▸ **Extracted text**:
This article is for general informational purposes only and is not meant to be used or construed as legal advice in any manner whatsoever. All articles have been scrutinized by a practicing lawyer to ensure accuracy.



All too many times we have entered shops, chosen what we like, bought our items, and then we find this dangerous line printed on the receipt:-

“No refunds or exchanges allowed”

A lot of Malaysians are not aware of the consumer rights we have under law, and unfortunately some shops take advantage of this, such as by using one of these 5 sales tactics we covered to trick customers. One of these practices is using no refund policies.

Although it depends a little on the exact scenario, many no refund policies have no effect in Malaysian law and the shop must give you a refund or an exchange. However it must be noted that this article is meant to inform you of your consumer rights, not how to game the system. An item still needs to be returned within a reasonable time period and condition – you can’t return a shirt you’ve already washed and worn, or a box of chocolates that’s already half-eaten. There are also exceptions, such as underwear for hygiene reasons.

Here are some scenarios you might find yourself in where you can return the goods you received.

[READ MORE: What can you do if you bought fake food in Malaysia?]


1. You were informed about the no return policy too late

This law is the reason why some parking lots have BIG and sometimes red text at their entrances saying something like “the management does not accept any responsibility for injury or loss suffered in this parking lot” or “park at your own risk”. This is the English case of Thornton v Shoe Lane Parking [1971], in which Thornton was injured because of Shoe Lane Parking’s negligence when he was collecting his car. (We incorporated this law in Malaysia through the local case of Sanggaralingam s/o Arumugam v Wong Kook Wah & Another [1987])

So we’re used to parking lots putting a big sign at the entrance with their parking rates and their terms and conditions. In Shoe Lane Parking, the terms and conditions were displayed on the pillars inside the parking lot. It was decided that the terms and conditions were displayed too late and cannot take effect since the person had already entered the parking lot.

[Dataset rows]
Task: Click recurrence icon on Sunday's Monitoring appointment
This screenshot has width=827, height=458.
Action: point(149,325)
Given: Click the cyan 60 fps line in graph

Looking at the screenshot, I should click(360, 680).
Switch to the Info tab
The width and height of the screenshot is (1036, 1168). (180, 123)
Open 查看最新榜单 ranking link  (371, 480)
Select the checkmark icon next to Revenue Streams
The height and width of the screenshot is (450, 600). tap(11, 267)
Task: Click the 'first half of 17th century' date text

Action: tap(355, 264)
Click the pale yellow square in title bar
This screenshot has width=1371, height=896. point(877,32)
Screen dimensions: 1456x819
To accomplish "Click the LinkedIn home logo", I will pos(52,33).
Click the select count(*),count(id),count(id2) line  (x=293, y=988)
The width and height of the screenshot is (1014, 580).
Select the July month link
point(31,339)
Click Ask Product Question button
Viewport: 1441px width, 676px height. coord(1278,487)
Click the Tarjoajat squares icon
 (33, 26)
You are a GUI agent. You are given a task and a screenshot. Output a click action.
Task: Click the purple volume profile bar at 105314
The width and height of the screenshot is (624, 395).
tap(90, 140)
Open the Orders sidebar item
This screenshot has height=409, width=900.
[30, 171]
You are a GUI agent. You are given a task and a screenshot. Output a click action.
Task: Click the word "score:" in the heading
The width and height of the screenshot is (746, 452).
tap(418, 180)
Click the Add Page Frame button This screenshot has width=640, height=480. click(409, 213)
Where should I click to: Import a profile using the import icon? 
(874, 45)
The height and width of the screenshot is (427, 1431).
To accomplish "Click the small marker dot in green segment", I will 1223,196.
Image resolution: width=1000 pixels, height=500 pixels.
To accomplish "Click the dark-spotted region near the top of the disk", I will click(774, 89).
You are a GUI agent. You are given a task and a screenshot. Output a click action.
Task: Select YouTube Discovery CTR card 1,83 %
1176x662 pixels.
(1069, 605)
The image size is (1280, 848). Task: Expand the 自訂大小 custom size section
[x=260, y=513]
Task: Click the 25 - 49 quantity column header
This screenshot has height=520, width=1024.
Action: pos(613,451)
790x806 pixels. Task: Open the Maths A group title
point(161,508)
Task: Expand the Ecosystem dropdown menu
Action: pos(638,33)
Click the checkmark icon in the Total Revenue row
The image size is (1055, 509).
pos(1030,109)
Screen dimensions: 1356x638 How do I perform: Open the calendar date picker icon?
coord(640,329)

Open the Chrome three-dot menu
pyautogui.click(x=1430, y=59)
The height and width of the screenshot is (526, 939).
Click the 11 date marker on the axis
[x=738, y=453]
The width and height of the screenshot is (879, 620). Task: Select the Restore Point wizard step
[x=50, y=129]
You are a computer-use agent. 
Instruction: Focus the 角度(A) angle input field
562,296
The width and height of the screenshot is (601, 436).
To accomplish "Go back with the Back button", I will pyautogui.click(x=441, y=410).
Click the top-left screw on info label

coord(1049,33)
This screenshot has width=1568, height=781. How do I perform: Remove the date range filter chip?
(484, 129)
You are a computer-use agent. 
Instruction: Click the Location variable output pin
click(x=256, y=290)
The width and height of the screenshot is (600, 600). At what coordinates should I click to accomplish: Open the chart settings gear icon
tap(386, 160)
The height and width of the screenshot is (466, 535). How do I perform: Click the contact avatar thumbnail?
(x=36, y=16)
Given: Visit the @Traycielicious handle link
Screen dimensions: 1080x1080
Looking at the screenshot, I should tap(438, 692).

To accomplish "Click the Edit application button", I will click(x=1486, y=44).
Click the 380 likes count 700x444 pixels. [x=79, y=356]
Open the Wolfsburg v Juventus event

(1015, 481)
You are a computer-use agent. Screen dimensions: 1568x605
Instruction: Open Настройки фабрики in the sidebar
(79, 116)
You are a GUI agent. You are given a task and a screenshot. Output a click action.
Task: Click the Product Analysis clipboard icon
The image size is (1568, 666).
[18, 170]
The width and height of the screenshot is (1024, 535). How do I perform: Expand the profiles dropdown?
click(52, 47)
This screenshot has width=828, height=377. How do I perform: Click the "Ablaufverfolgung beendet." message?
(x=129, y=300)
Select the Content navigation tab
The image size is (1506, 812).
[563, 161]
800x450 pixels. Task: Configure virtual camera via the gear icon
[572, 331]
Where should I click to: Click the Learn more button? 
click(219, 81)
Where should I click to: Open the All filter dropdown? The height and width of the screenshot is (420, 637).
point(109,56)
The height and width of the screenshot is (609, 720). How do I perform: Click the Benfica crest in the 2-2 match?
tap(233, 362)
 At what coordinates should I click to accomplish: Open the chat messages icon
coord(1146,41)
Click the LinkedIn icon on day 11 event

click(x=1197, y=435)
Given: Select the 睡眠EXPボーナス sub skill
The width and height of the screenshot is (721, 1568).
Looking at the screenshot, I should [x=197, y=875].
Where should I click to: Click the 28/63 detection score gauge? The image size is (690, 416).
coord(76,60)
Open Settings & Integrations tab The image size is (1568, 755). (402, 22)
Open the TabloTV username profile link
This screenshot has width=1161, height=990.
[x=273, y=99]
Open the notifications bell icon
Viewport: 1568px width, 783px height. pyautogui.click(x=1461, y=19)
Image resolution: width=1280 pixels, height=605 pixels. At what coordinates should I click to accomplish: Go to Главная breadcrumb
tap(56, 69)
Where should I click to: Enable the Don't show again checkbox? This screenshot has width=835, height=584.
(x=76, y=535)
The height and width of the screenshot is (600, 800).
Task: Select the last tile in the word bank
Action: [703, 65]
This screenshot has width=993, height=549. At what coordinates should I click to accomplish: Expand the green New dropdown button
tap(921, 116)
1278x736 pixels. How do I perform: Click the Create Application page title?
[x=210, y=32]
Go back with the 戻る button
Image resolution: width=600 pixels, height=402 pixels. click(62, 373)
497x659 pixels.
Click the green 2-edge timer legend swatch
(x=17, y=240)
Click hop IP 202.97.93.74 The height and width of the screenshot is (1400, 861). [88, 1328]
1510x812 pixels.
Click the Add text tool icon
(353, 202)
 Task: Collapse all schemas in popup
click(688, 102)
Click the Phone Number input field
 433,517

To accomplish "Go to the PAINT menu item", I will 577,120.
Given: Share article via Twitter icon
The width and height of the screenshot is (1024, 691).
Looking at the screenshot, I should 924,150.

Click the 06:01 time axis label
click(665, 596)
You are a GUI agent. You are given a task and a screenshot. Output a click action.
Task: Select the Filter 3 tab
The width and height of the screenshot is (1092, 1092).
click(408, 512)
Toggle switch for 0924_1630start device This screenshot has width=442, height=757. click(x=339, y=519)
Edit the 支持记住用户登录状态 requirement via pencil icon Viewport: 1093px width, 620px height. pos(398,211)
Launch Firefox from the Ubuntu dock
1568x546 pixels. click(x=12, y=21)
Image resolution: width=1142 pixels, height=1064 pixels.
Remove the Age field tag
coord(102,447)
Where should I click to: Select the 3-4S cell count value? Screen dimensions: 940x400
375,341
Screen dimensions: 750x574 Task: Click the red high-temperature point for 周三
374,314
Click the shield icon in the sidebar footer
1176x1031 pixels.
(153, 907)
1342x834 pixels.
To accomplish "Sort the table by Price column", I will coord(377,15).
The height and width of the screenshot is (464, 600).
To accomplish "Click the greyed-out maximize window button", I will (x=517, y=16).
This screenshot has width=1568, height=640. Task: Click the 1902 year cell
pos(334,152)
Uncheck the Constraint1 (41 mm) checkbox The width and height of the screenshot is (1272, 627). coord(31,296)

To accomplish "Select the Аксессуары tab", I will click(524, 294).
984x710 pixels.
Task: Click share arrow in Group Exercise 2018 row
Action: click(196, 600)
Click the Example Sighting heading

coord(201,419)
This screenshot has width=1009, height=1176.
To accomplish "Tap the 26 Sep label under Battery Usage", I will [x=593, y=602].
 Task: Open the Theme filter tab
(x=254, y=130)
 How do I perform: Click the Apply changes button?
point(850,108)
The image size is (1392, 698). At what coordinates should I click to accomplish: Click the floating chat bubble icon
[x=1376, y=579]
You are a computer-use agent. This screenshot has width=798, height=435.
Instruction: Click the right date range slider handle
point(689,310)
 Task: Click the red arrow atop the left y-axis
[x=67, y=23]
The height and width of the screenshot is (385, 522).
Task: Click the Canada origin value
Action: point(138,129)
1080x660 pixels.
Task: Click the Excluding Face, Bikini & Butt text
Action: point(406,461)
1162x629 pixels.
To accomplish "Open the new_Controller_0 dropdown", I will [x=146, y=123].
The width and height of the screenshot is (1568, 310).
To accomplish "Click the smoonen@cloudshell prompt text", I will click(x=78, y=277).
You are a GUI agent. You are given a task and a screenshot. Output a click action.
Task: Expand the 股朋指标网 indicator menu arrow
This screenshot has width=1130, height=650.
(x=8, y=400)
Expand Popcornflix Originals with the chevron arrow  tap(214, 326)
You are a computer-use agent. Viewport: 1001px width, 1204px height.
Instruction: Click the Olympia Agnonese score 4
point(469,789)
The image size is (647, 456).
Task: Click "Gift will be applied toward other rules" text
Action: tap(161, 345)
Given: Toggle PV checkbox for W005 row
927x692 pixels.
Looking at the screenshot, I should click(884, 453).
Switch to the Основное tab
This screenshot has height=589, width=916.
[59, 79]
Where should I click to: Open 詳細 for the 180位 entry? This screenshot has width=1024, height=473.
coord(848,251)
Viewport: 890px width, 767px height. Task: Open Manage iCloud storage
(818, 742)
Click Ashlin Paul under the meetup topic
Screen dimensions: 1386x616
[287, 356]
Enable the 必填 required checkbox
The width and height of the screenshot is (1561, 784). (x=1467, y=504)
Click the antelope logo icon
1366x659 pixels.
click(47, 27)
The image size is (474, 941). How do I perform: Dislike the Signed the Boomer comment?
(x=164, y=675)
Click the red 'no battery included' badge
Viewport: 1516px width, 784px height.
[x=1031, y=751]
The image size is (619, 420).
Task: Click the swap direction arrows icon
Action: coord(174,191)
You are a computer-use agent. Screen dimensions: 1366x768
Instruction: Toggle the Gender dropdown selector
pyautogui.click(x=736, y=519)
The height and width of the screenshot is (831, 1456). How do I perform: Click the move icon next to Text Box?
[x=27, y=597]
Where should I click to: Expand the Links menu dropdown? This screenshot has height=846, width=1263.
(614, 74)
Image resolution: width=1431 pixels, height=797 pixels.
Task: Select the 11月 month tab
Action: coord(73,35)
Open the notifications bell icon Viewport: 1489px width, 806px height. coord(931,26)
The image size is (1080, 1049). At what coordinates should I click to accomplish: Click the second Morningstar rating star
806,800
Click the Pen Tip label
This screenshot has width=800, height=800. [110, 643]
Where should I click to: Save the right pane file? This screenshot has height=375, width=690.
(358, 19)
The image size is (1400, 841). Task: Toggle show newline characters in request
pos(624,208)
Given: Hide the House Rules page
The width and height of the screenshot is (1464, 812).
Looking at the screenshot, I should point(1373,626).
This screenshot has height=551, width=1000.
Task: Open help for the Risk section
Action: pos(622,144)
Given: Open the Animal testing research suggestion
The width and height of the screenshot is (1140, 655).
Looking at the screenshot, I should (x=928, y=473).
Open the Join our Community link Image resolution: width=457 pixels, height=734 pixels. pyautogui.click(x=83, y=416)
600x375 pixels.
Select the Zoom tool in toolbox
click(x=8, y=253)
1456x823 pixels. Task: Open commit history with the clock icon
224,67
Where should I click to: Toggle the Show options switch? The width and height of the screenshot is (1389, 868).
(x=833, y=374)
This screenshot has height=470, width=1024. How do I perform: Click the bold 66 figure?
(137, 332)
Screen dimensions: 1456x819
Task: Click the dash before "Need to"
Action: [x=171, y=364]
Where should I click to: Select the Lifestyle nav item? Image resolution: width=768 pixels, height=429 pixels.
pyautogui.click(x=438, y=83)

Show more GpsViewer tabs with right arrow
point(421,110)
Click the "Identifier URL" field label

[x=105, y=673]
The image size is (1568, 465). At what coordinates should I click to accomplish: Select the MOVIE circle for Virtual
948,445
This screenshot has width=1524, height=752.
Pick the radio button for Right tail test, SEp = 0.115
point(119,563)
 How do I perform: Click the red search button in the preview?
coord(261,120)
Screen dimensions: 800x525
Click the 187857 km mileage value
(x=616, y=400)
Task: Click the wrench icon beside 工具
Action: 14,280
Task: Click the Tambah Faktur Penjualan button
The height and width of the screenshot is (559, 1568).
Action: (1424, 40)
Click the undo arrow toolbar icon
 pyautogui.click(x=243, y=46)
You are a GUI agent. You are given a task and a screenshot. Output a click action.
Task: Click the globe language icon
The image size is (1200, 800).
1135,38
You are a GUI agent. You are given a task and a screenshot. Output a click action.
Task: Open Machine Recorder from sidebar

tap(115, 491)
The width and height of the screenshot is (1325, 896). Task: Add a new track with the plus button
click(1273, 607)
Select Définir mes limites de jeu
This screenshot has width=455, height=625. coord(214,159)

▸ **Goals**:
a) From the listing, quote every line starting with the line containing "Click the undo arrow toolbar icon" and continuing through the final line of the listing.
b) Continue the article on no-refund policies under Malaysian consumer law from the point at which it stops.

▸ **Final answers**:
a)
Click the undo arrow toolbar icon
 pyautogui.click(x=243, y=46)
You are a GUI agent. You are given a task and a screenshot. Output a click action.
Task: Click the globe language icon
The image size is (1200, 800).
1135,38
You are a GUI agent. You are given a task and a screenshot. Output a click action.
Task: Open Machine Recorder from sidebar

tap(115, 491)
The width and height of the screenshot is (1325, 896). Task: Add a new track with the plus button
click(1273, 607)
Select Définir mes limites de jeu
This screenshot has width=455, height=625. coord(214,159)

b)
And that’s why we have this big sign. Image from

This applies to receipts you get after buying something as well. In a lot of cases, the “no refund” condition is only printed at the bottom of your receipt. According to Lord Denning in Thornton’s case, any terms and conditions that come on a piece of paper after you have done the deal are invalid. Therefore, if a shop wants to implement a no refund policy, they need to tell you about the policy BEFORE you pay at the counter, else their no refund policy will be invalid by law. This is why shops usually have their refund policy displayed at the checkout counter, and/or the cashier may tell you whether something is returnable or not before they scan it.


2. You’re cancelling a package or membership

Going to the gym gained some popularity in recent years, with their attractive packages for longer term memberships having great discounts. But a lot of us are afraid to commit to an entire year of membership. What if our job transfers us elsewhere? What if our schedule gets tight and we can’t make time for the gym anymore?

Image from The Malay Mail Online

Contracts for spa sessions, facial treatments, and gym memberships are known in law as future services contracts - you get to use the benefits of the contract at a later date. According to Section 17 of the Consumer Protection Act 1999 (CPA), no refund policies for future services contracts are illegal. And under Section 145, any person that breaks this law will be fined up to RM50,000 or jailed for up to 3 years (RM100,000 or up to 5 years for repeat offences). Companies that are found guilty under this law are fined up to RM100,000 (RM200,000 for repeat offences).

Consumers who cancel their future services contracts can only be charged:

  1. 5% of the full price, OR

  2. The cost of any goods you’ve used or kept, OR

  3. The pro-rated price of the services you used (if you used a 1 year gym membership for 6 months, you can only be charged half-price)

Section 17(3) further states that when you cancel and have a balance with the company, the company must make a refund within 14 days of the cancellation. This is one reason why True Fitness is in legal trouble with its members after deciding to cease operations in Malaysia.

Section 17(3) – Consumer Protection Act 1999

“Where the consumer has paid the supplier more money than the supplier is entitled to charge..., the supplier shall refund the extra payment or make a refund available, within fourteen days of cancellation.”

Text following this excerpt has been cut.